The U.K.'s National Institute for Health and Clinical Excellence (NICE) this weekend issued a draft guidance stating that it does not recommend omalizumab, an asthma medication marketed as Xolair by Novartis Pharmaceuticals. NICE is a U.K. health authority that publishes guidelines for the National Health Service.
Omalizumab currently has a U.K. marketing authorization as an add-on therapy for persistent allergic asthma in adults and children. It works by blocking immunoglobulin E antibodies from attaching to allergens.
NICE stated that new evidence, including new mortality data, that has be come available influenced its decision. It also took into account the dosing schedule for the drug, and the effect that had on its cost effectiveness. These factors and other "uncertainties in the evidence and analysis presented," influenced NICE to withhold a recommendation for omalizumab. The health-related quality of life benefits of the drug are not currently considered quantifiable, and were not part of the economic modeling used by NICE.

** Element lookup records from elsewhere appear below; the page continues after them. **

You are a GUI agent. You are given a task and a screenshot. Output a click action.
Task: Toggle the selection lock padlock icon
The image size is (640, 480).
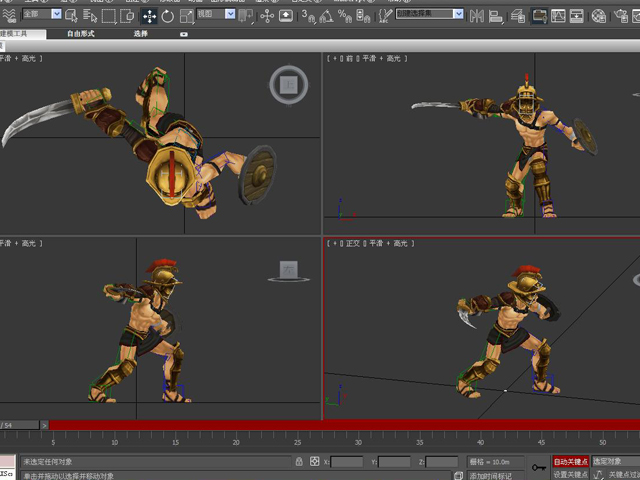click(299, 462)
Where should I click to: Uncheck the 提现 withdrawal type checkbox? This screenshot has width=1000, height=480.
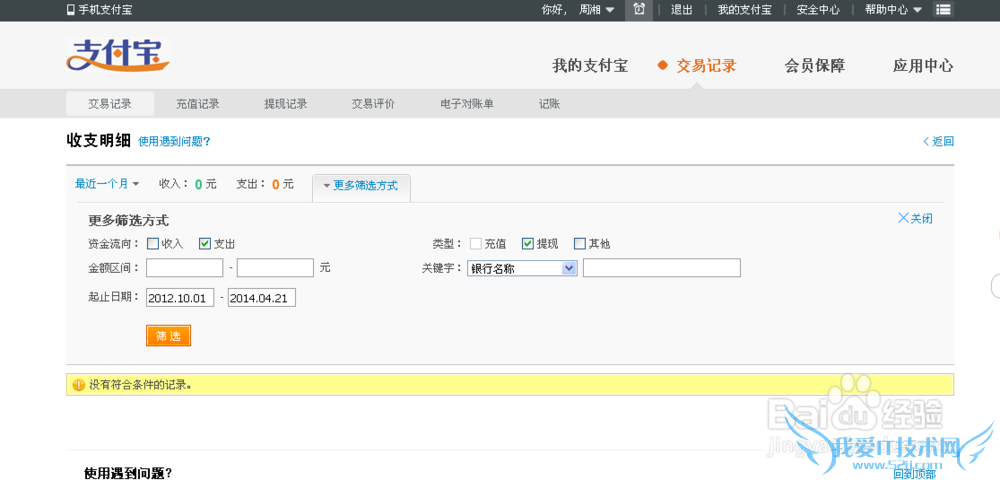pyautogui.click(x=528, y=243)
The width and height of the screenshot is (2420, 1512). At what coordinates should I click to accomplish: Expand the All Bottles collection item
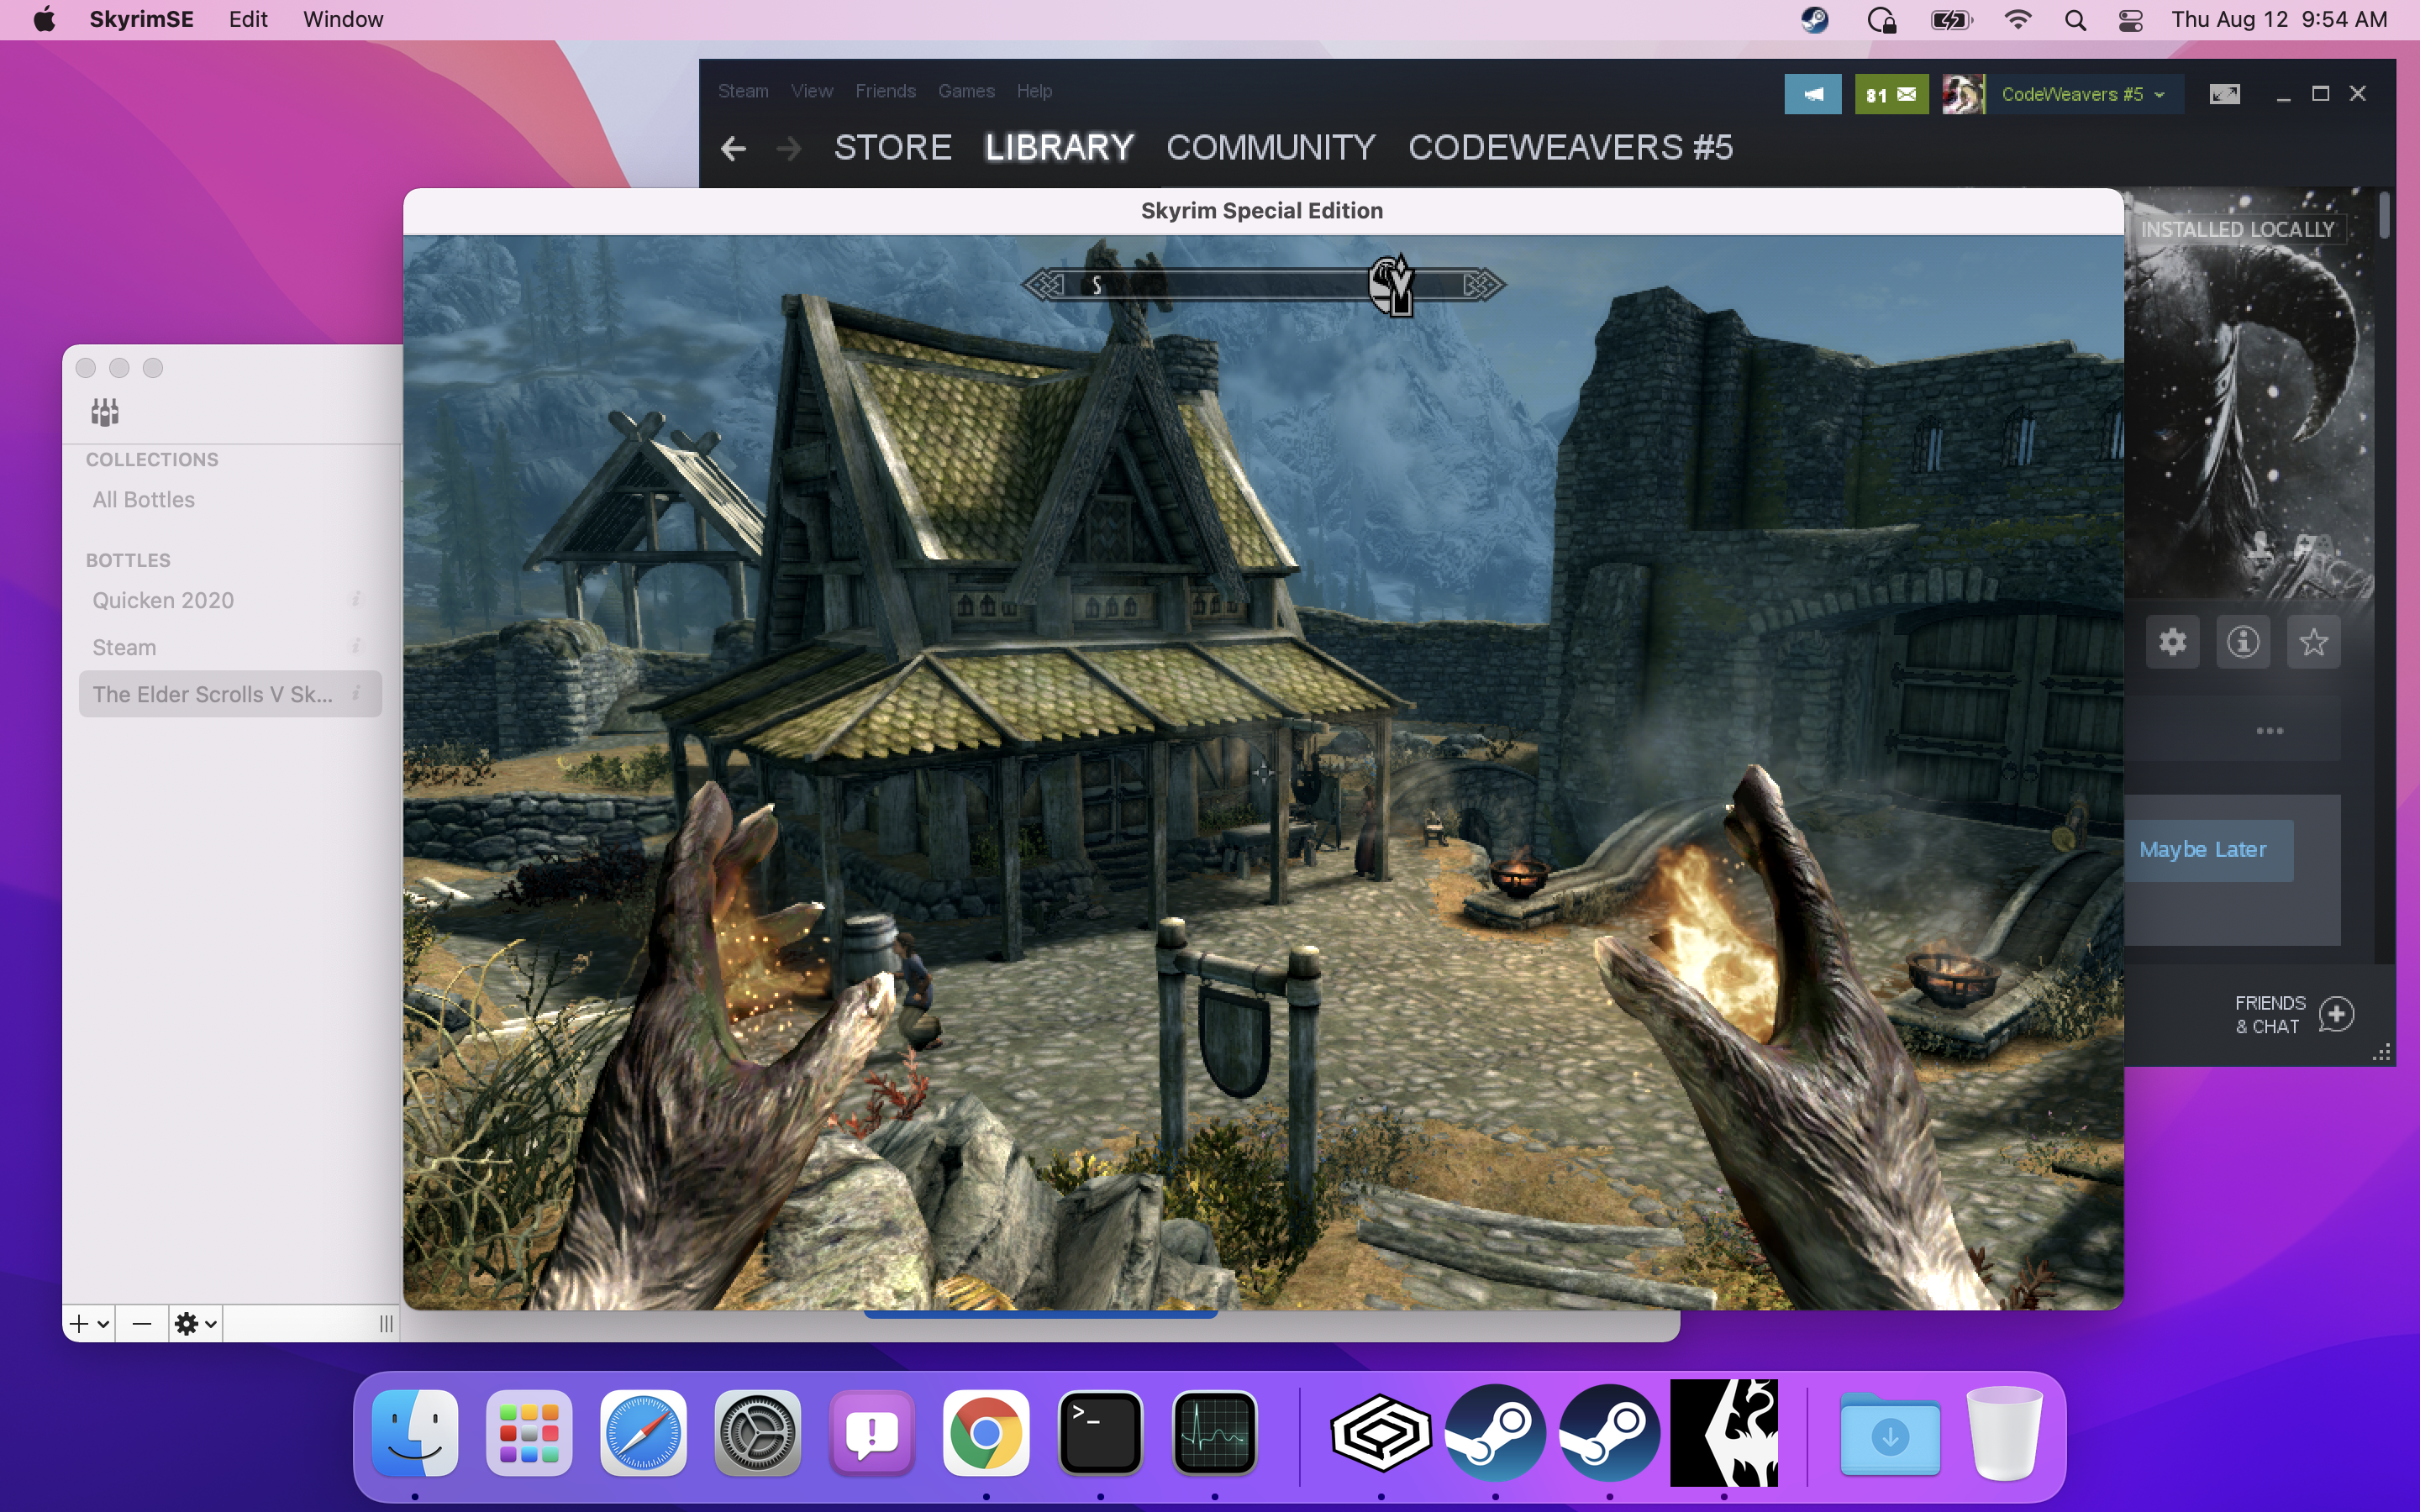tap(143, 500)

"The Committee is aware that severe, persistent allergic asthma can have a detrimental effect on a person's life and that omalizumab is an effective therapy for children, adolescents and adults with severe persistent allergic asthma," said Sir Andrew Dillon, chief executive of NICE. "But new evidence that has become available since our original appraisal of omalizumab in 2007 indicates that it is not as clinically or cost-effective as was first thought. The Committee explored ways to identify a subgroup of people for whom omalizumab might provide a cost effective treatment, including using favorable assumptions in the modeling. In addition, the Committee recognized that there could be additional health-related benefits for patients and carers as a result of using omalizumab. However, there was no quantifiable data relating to these benefits. Unfortunately, the Committee was unable to continue to recommend omalizumab for use in the NHS. The next step is for the manufacturer and other consultees to respond to the Committee's concerns."